# Goal of the exercise
Each line from the one holding "Image resolution: width=1568" to the end of the listing below must be given again exactly as it appears.

───

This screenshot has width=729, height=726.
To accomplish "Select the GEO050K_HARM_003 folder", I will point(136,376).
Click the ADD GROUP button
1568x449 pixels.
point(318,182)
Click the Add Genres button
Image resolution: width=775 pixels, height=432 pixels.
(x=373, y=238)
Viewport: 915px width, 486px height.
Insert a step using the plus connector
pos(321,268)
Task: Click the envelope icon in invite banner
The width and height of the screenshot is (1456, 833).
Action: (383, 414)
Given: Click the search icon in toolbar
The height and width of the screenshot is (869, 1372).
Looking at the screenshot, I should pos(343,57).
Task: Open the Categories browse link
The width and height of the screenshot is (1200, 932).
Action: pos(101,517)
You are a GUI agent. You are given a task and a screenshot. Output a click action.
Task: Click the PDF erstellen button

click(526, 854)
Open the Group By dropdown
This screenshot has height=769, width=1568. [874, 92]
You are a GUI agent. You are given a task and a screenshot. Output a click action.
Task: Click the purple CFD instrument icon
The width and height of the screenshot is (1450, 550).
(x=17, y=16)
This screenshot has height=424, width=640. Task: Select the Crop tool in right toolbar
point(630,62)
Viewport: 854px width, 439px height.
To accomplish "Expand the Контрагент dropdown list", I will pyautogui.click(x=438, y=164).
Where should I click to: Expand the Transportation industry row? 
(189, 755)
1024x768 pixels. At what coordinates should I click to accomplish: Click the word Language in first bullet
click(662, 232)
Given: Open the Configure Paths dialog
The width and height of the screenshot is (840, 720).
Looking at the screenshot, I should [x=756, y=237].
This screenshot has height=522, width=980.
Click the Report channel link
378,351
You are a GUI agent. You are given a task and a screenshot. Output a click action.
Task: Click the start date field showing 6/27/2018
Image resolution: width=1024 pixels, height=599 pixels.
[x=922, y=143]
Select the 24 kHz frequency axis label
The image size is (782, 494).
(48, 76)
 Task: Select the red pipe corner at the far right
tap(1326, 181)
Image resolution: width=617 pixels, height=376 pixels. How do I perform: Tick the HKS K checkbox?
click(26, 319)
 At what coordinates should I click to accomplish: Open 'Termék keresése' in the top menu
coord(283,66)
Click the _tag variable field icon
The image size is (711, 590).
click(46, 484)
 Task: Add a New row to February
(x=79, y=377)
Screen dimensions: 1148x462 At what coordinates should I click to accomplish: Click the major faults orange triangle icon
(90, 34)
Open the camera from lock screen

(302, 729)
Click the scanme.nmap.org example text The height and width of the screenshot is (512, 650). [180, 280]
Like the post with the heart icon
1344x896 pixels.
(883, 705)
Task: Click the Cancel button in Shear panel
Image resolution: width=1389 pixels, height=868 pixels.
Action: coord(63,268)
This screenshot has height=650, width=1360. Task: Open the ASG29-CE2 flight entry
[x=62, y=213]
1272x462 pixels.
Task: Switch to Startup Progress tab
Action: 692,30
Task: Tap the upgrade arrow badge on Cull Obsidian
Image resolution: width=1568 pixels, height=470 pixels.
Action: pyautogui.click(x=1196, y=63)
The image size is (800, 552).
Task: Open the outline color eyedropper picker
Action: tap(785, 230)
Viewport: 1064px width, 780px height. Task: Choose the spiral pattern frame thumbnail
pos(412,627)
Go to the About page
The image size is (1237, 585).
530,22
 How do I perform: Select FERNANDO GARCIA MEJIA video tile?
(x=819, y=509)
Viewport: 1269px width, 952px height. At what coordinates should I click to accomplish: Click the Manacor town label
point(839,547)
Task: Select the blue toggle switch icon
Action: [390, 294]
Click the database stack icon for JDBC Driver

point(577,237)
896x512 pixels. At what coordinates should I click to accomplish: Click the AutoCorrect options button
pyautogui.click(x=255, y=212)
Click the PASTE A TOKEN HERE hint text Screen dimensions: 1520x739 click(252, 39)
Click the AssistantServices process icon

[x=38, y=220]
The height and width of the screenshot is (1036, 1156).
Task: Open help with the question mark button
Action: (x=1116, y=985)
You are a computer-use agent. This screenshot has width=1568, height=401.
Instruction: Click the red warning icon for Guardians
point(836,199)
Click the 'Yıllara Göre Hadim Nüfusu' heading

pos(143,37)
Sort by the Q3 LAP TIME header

───

# Written response
Image resolution: width=1568 pixels, height=470 pixels.
Action: pyautogui.click(x=1196, y=63)
The image size is (800, 552).
Task: Open the outline color eyedropper picker
Action: tap(785, 230)
Viewport: 1064px width, 780px height. Task: Choose the spiral pattern frame thumbnail
pos(412,627)
Go to the About page
The image size is (1237, 585).
530,22
 How do I perform: Select FERNANDO GARCIA MEJIA video tile?
(x=819, y=509)
Viewport: 1269px width, 952px height. At what coordinates should I click to accomplish: Click the Manacor town label
point(839,547)
Task: Select the blue toggle switch icon
Action: [390, 294]
Click the database stack icon for JDBC Driver

point(577,237)
896x512 pixels. At what coordinates should I click to accomplish: Click the AutoCorrect options button
pyautogui.click(x=255, y=212)
Click the PASTE A TOKEN HERE hint text Screen dimensions: 1520x739 click(252, 39)
Click the AssistantServices process icon

[x=38, y=220]
The height and width of the screenshot is (1036, 1156).
Task: Open help with the question mark button
Action: (x=1116, y=985)
You are a computer-use agent. This screenshot has width=1568, height=401.
Instruction: Click the red warning icon for Guardians
point(836,199)
Click the 'Yıllara Göre Hadim Nüfusu' heading

pos(143,37)
Sort by the Q3 LAP TIME header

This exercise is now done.